I really like the turquatic one! 

What's yours?


----------



## professionaltart (Jun 18, 2006)

I like Pinkaura only cause everyone at my counter LOVES Turquatic so it reminds me of work


----------



## Luxurious (Jun 25, 2006)

the white one...2


----------



## DaizyDeath (Aug 10, 2006)

i like pink hura it smells really light and flowery
i dont like the really strong scents so this one is perfect for me
and it doesnt smell like your wearing purfume it just makes you smell nice so its not offensive.


----------



## queenofdisaster (Aug 19, 2006)

i believe it was mv3 that i tried and it smelled divine but i cant remember i must ask somebody!


----------



## ExquisiteImages (Aug 19, 2006)

The only one that appeals to me is Turquatic.

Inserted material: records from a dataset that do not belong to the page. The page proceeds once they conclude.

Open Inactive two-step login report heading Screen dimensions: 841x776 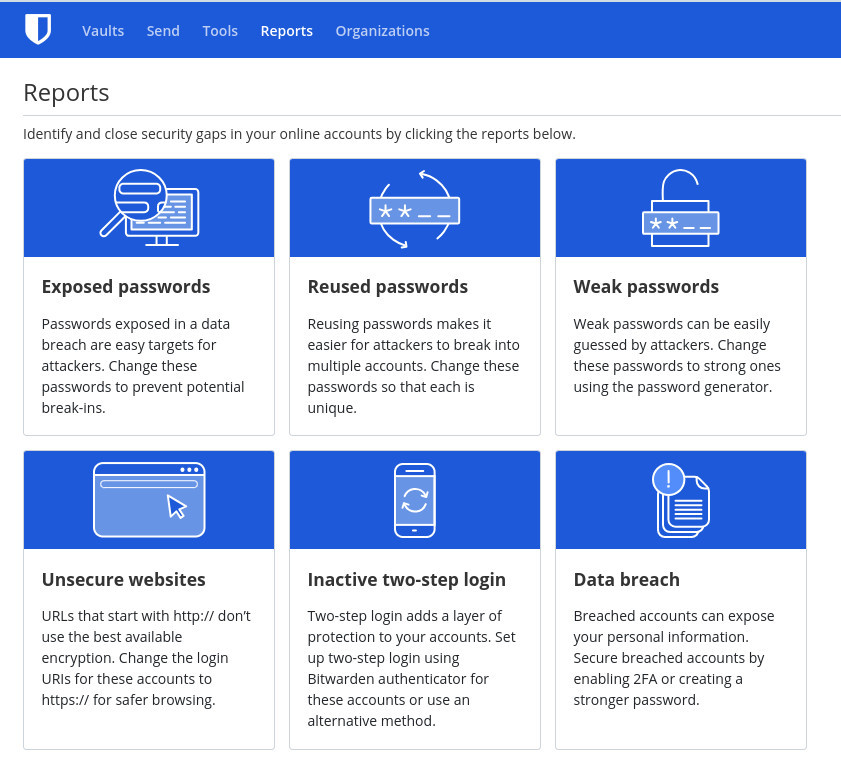point(406,579)
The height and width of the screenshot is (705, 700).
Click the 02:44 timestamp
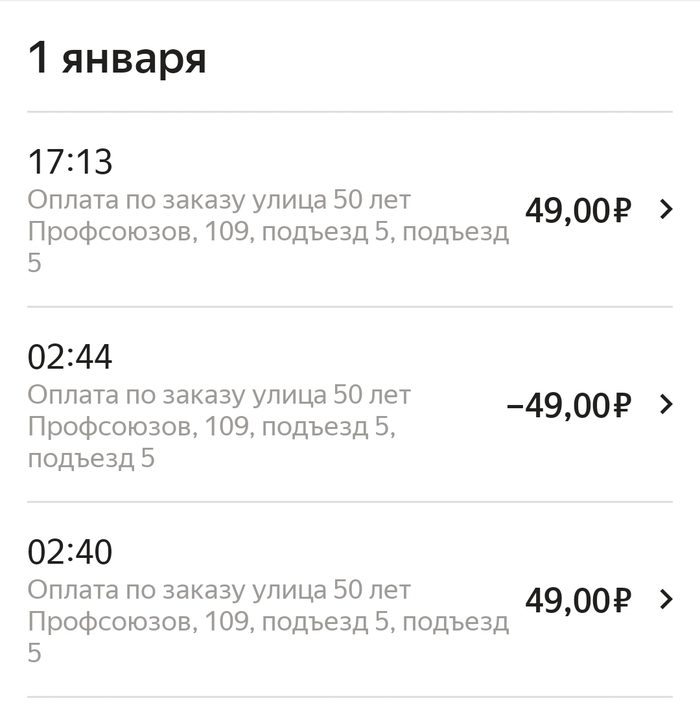[70, 357]
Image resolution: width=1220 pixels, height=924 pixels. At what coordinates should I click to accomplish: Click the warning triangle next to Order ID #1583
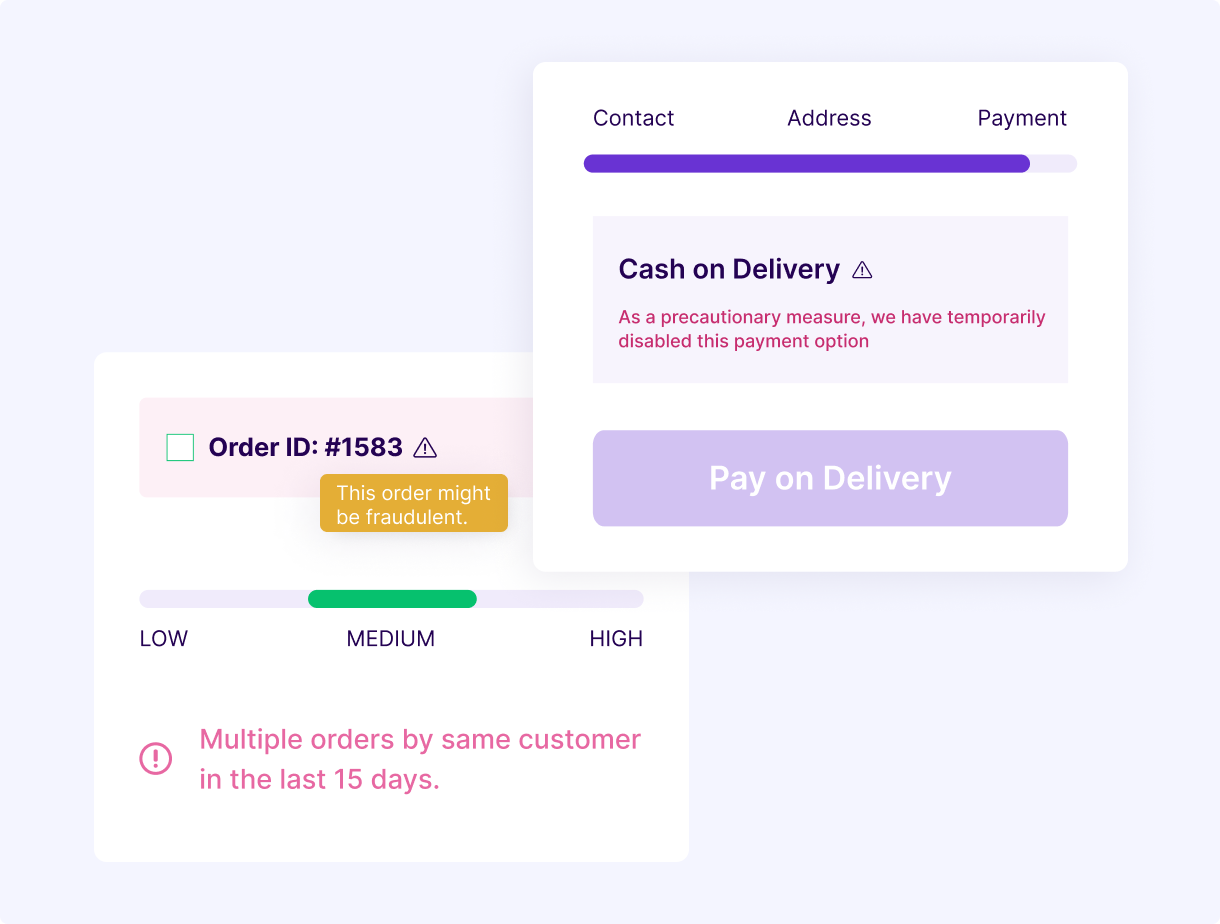tap(425, 447)
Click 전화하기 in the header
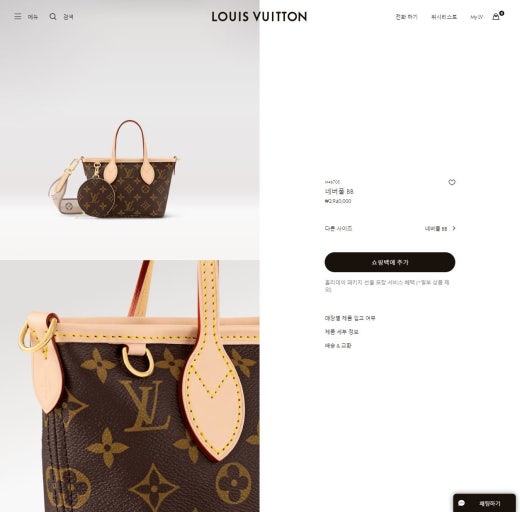Image resolution: width=520 pixels, height=512 pixels. (406, 17)
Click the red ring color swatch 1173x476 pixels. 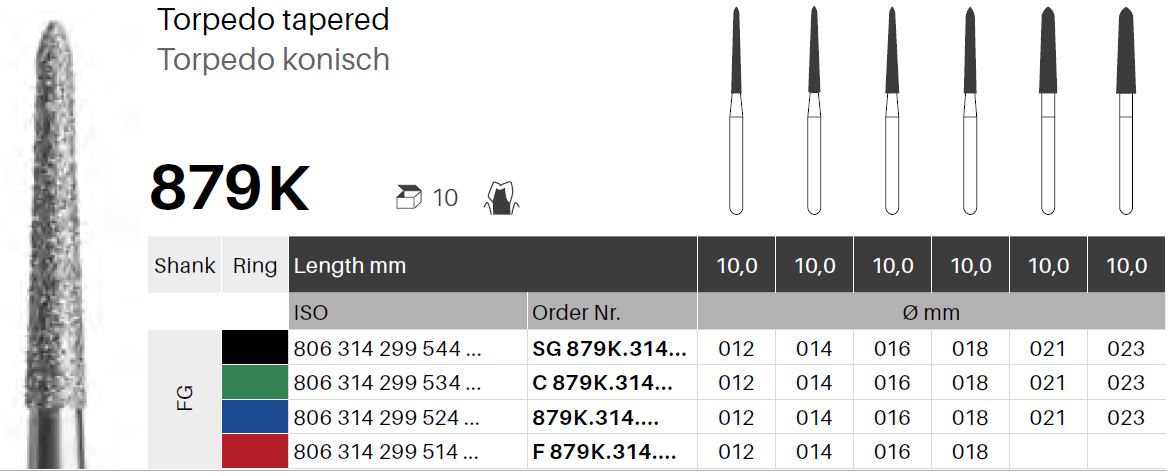(255, 451)
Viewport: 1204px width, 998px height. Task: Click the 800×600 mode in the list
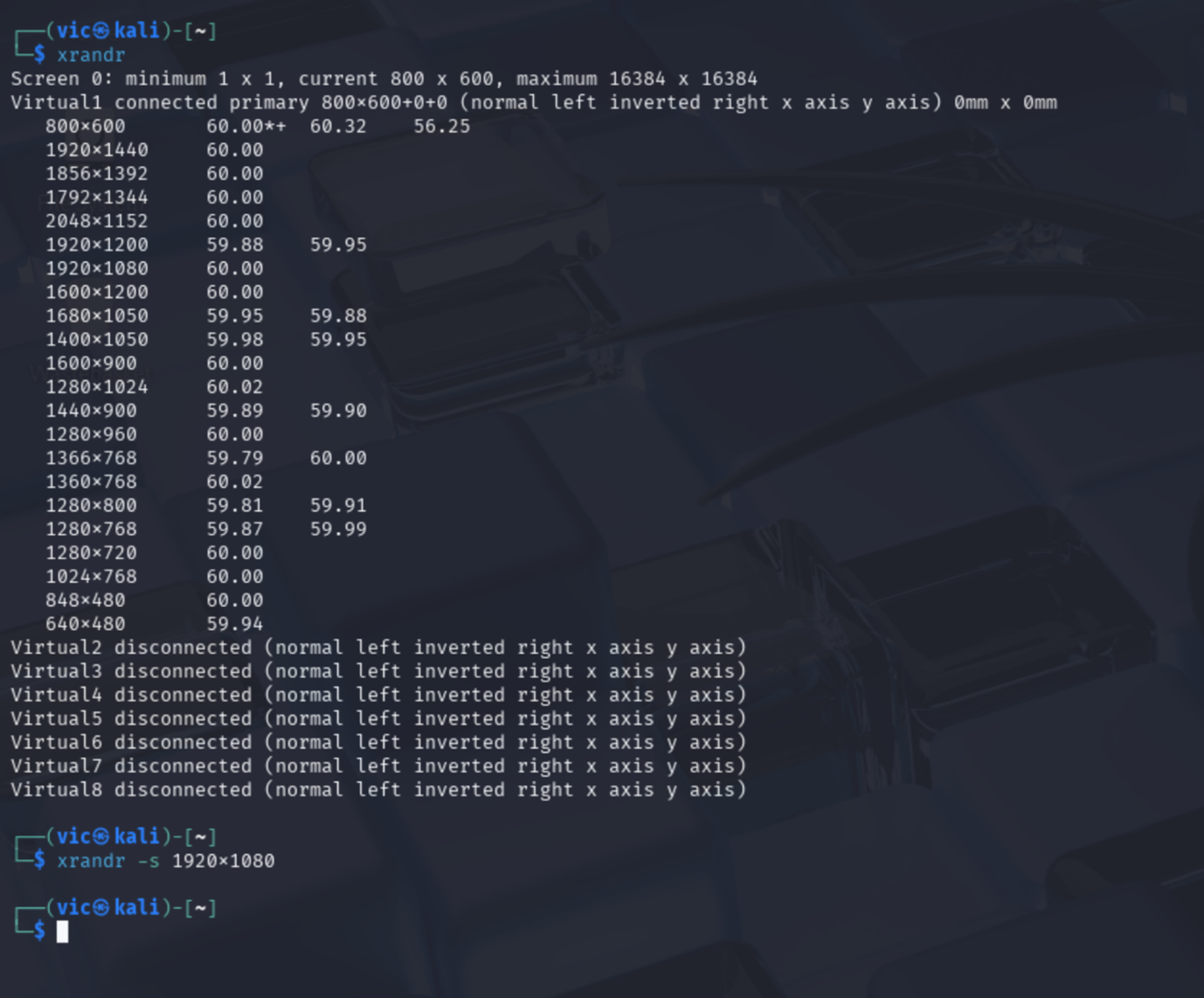coord(85,127)
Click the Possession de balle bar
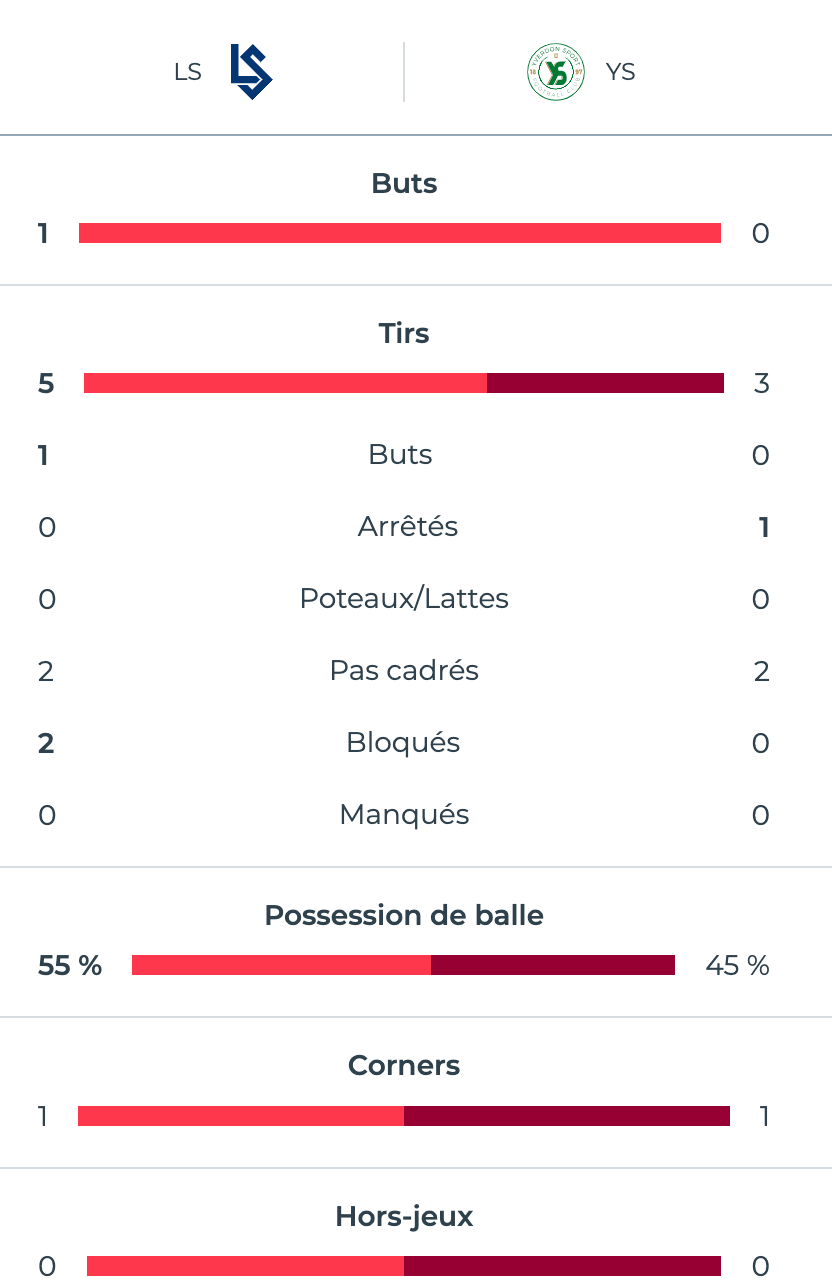Screen dimensions: 832x1286 coord(403,965)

I don't like the other MAC perfumes.


----------



## joseybird (Oct 10, 2006)

#3...a lovely sensual oriental =)


----------



## laurenmo88 (Dec 28, 2006)

hue:tarnished love is so amazing! i just got this as a gift for christmas and i was instantly in love 
	

	
	
		
		

		
			





 the scent lasts forever it seems and is a deep rich masculine scent, i love itttt

get it now girls cuz it's limited!!!


----------



## Rennah (Apr 16, 2008)

I love MV3 (the black one).


----------



## Aingeal (Apr 16, 2008)

MV1 (the white one) and Greenify. I wear them together...

A lot of people say they think Greenify is gross, but I love it! You just can't wear too much or it is strong...I think over MV1 it's wonderful =]


----------



## MacArtistFauryn (Apr 16, 2008)

violetrix!!!!!!


----------



## anjecakes (Apr 18, 2008)

Turquatic, for sure.

I had it on today, and the boyfriend actually noticed. Ahaha.


----------



## Babycakes (Apr 18, 2008)

I love mv2 + mv3..both are sexy delicious vanilla


----------



## JesseVanity (Apr 18, 2008)

Turquatic, I loove itt!


----------



## glam8babe (Apr 18, 2008)

turquatic 
	

	
	
		
		

		
		
	


	




 reminds me when i was younger when i wore a similar perfume


----------